Os espetáculos de Antônio Nóbrega são sempre únicos. O artista pernambucano é reconhecido por sua integridade, pela profundidade de sua obra, pela qualidade de suas montagens e pela seriedade com que abraça a arte e as questões brasileiras. Na quarta-feira passada (17), no Teatro Municipal de Osasco (SP), ao fazer o show Semba, no qual passeia em canto e dança por diversas manifestações rítmicas e de sentido, presentes na história do samba, ele mais uma vez honrou sua plateia.

Nóbrega pediu permissão ao público e foi direto ao ponto nevrálgico que tem causado desconforto a quem no segundo turno da Eleição Presidencial é contra o candidato Jair Bolsonaro, do Partido Social Liberal (PSL), mas não consegue votar em Fernando Haddad, por este ser filiado ao desgastado Partido dos Trabalhadores (PT). No próximo domingo, 28, quando formos as urnas, diz o artista, mais do que registrar uma predileção partidária, iremos revelar o nosso grau de civilidade.

Em breve e lúcido comentário, pediu indulgência ante a complexa circunstância eleitoral brasileira. “A nossa escolha está entre um candidato que faz parte de um partido que nos decepcionou, que não cumpriu muito do que prometeu, que destruiu sonhos e abrigou a corrupção; um candidato de um partido que, todavia, nunca colocou em risco a democracia. O oponente dessa candidatura, por sua vez, tem dado, ao longo de sua vida pública, declarações que justamente vão na direção oposta”.

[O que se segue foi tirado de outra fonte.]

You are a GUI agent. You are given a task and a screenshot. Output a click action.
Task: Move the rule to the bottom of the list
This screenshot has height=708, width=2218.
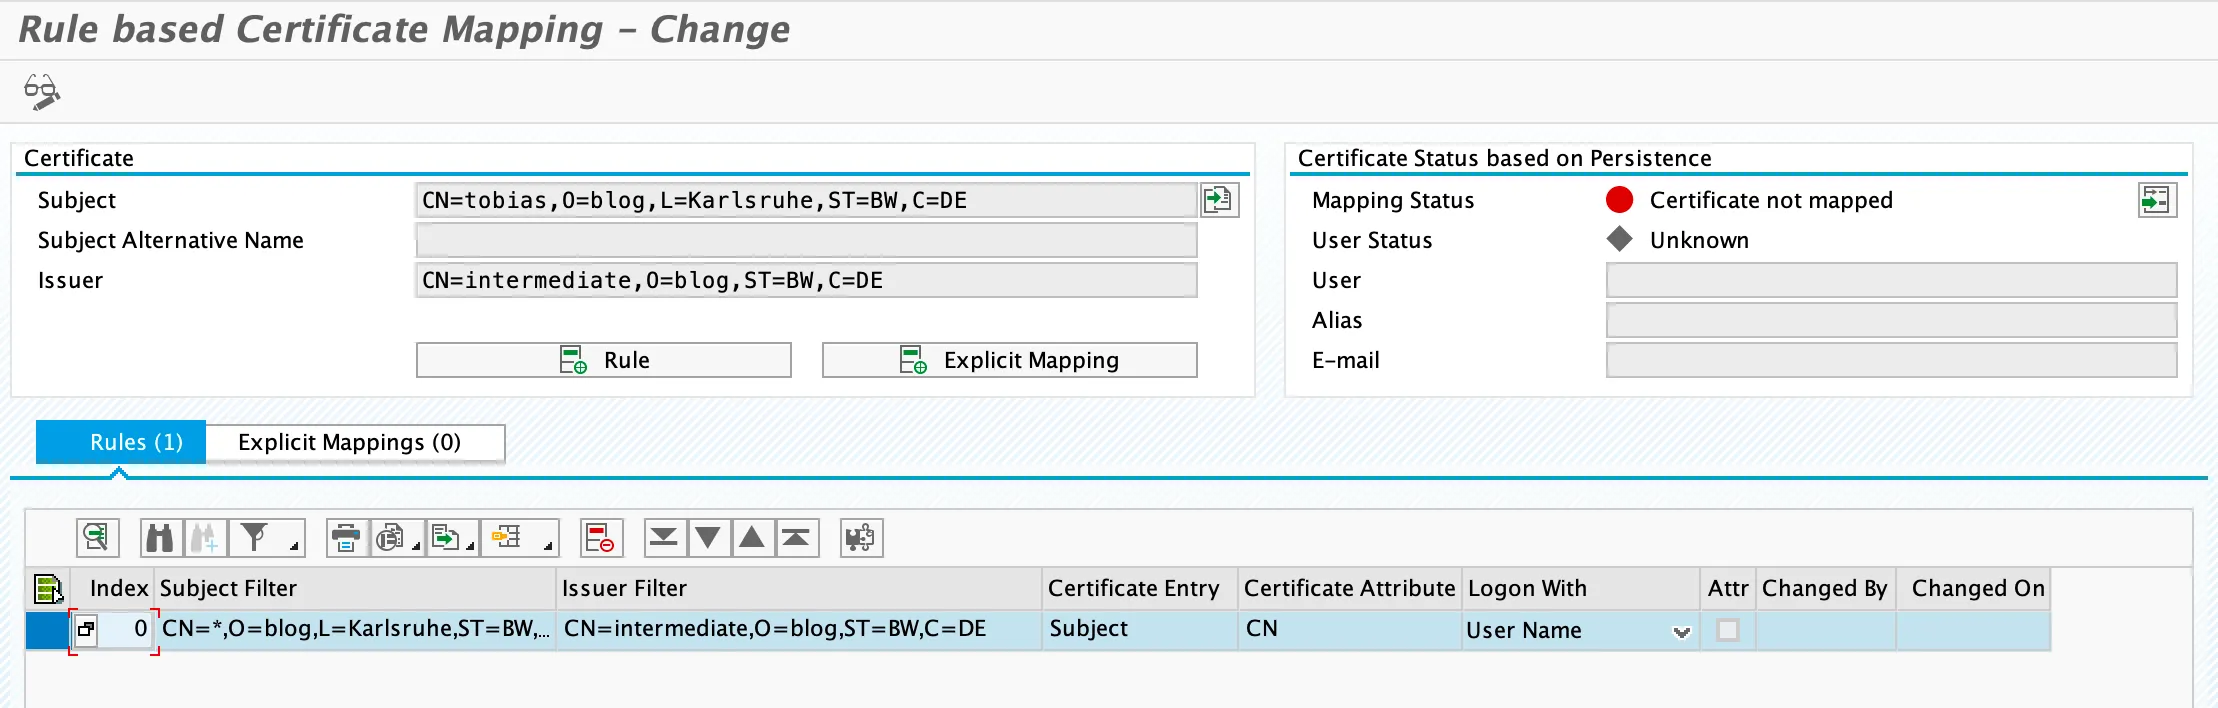pyautogui.click(x=663, y=538)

Algumas coisas não podem deixar de ser esclarecidas, sobretudo quando se faz urgente a interrupção do “fluxo do ódio com o qual se quer irrigar nossos corações e mentes”. E Nóbrega fez essa fala com a mesma senioridade, franqueza e coragem com que a cantora venezuelana Soledad Bravo, um dos mais importantes e respeitados ícones do cancioneiro de resistência latino-americano, tem se pronunciado em favor da instauração da democracia em seu país.

A desconfiança dos ex-eleitores petistas e a suspeição dos que votaram em candidatos de outros partidos (mas que defendem a justiça social e o estado democrático de direito), com relação aos responsáveis pelo extravio da identidade da esquerda no Brasil é atenuada por Antônio Nóbrega quando ele argumenta que “não mais se trata de uma escolha entre candidatos ou partidos, e, sim, entre a afirmação da democracia e a ameaça de sua negação”.

Esse apelo à civilidade requer um gesto magnânimo da parte de quem rejeita os que levaram a população a perder a fé na política e nas instituições, para evitar o aprofundamento do pesadelo nacional. Independentemente do que possa estar se passando na cabeça dos controladores do PT, o eleitor consciente deve votar pela democracia, ainda que constrangido. É bom lembrar que a indicação tardia do nome de alguém com a retidão moral e política e a competência do professor Fernando Haddad é um sinal de que alguma mensagem tem surtido efeito.

Antônio Nóbrega fala da “única alternativa possível” para seguirmos evitando “novas fissuras democráticas”. Diante do que ele definiu como “encruzilhada histórica”, mesmo a contragosto o eleitor desperto precisa reunir forças para nutrir o mínimo de esperança que, na eventualidade de ser eleito, Haddad tenha autonomia para conter a corrupção instalada no processo político e promover a concertação pela redução efetiva das desigualdades.